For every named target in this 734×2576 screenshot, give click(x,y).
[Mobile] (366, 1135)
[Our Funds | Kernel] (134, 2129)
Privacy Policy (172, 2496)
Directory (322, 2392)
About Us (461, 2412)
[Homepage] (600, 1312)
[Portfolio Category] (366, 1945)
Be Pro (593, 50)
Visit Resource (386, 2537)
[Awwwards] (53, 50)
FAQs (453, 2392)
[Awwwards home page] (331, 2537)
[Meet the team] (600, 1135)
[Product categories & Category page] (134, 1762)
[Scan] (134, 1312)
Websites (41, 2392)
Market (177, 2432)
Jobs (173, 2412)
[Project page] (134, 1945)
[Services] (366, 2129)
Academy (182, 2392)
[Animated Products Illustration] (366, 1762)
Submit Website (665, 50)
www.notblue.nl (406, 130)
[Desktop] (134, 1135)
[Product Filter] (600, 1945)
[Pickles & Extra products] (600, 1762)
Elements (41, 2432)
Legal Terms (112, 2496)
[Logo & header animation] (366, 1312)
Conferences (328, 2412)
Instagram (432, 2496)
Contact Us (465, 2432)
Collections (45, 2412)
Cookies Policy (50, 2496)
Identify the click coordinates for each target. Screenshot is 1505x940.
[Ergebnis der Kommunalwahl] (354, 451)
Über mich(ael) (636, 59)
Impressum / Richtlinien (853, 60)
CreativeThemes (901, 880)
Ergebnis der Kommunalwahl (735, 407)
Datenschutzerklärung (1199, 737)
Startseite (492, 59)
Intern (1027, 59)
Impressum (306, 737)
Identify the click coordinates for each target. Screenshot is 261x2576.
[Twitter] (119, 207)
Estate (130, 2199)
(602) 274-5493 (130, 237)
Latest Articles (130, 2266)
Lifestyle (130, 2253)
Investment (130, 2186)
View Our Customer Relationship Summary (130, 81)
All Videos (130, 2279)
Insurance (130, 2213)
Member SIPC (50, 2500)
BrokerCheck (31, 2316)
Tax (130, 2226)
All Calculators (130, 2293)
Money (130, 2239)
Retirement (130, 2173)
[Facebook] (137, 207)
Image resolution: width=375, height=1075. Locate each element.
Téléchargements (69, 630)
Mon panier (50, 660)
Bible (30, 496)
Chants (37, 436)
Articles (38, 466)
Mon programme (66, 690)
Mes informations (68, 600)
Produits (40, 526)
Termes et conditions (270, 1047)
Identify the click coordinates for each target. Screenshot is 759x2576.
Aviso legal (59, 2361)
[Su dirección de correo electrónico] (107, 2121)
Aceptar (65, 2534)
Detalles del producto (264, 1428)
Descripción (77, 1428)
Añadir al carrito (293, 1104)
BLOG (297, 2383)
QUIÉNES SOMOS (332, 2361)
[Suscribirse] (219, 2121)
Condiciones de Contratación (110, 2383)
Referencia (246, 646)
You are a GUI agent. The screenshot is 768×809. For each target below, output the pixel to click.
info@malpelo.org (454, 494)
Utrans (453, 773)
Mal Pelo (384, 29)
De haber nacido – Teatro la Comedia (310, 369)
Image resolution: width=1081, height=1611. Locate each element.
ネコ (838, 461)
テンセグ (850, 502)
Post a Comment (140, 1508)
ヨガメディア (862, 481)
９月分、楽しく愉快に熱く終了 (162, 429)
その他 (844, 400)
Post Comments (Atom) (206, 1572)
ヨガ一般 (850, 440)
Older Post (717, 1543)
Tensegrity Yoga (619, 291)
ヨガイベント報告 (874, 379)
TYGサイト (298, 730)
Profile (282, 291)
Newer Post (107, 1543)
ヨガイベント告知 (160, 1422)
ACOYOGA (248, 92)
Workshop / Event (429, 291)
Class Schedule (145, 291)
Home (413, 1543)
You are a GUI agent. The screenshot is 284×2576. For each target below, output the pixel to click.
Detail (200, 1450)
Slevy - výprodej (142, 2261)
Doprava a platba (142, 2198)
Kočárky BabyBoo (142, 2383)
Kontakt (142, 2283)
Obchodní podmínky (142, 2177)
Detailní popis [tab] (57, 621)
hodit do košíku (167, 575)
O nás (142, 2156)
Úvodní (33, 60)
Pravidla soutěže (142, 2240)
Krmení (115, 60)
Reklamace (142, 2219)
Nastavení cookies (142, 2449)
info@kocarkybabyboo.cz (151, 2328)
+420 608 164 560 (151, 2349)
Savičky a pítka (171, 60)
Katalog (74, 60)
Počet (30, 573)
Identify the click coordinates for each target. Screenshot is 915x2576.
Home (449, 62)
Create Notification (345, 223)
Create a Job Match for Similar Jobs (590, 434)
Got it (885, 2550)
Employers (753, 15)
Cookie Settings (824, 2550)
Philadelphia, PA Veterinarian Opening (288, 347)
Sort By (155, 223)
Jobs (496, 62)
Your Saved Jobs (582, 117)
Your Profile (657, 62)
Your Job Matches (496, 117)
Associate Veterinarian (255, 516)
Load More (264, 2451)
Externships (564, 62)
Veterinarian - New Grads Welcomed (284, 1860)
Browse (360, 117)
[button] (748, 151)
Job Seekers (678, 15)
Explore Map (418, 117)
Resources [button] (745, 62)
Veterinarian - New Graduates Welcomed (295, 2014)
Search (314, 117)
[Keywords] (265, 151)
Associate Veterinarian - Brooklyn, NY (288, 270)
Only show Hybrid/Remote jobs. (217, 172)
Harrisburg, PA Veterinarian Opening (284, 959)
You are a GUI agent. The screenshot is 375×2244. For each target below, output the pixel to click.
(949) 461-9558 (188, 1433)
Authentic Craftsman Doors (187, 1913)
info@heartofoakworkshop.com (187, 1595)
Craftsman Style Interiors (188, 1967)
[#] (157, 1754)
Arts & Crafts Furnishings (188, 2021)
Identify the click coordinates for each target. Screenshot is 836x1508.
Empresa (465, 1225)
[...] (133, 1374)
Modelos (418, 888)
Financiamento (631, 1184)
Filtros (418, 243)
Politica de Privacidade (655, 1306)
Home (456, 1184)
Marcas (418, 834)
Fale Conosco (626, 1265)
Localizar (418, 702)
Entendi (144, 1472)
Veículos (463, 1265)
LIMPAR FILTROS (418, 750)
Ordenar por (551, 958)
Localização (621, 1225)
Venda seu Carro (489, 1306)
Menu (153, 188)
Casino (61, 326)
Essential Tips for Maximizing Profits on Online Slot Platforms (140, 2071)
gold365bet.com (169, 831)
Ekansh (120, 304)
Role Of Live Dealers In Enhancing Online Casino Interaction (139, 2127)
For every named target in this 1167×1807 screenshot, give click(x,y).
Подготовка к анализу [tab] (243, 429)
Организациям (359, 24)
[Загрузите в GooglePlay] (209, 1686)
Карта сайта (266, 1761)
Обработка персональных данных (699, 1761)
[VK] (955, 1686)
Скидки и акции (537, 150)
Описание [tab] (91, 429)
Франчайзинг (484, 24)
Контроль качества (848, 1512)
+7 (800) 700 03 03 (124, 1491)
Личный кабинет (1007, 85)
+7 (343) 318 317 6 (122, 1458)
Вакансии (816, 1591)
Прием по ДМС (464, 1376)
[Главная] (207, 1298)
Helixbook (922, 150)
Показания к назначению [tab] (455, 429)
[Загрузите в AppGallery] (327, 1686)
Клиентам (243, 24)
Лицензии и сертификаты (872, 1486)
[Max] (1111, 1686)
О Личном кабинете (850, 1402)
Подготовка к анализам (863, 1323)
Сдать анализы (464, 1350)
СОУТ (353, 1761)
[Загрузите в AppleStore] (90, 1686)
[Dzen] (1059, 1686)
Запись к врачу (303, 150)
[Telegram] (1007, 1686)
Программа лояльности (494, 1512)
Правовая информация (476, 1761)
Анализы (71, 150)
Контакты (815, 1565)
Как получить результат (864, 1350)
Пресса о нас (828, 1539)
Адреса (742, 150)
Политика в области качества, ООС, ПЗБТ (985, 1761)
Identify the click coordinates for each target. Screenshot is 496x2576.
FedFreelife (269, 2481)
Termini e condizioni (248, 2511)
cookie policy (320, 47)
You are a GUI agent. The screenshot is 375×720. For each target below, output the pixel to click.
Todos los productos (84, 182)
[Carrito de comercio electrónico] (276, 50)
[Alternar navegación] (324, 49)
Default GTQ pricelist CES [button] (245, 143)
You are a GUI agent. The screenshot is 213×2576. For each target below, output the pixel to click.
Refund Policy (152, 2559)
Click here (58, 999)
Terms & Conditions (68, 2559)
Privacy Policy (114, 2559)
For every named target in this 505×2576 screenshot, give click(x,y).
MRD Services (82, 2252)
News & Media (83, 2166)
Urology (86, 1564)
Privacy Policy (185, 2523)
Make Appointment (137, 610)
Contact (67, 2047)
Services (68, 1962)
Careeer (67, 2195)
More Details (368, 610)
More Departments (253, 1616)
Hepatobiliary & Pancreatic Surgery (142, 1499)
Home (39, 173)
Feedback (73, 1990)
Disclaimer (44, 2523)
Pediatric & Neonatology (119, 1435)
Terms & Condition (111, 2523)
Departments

______

> **REQUIRED TASK**
Can you give the listing lines again, starting at the line containing "Essential Tips for" and ending at the line containing "Описание [tab] (91, 429)", with "Online" changed to "Internet" and nothing else altered?

> **FULL ANSWER**
Essential Tips for Maximizing Profits on Internet Slot Platforms (140, 2071)
gold365bet.com (169, 831)
Ekansh (120, 304)
Role Of Live Dealers In Enhancing Internet Casino Interaction (139, 2127)
For every named target in this 1167×1807 screenshot, give click(x,y).
Подготовка к анализу [tab] (243, 429)
Организациям (359, 24)
[Загрузите в GooglePlay] (209, 1686)
Карта сайта (266, 1761)
Обработка персональных данных (699, 1761)
[VK] (955, 1686)
Скидки и акции (537, 150)
Описание [tab] (91, 429)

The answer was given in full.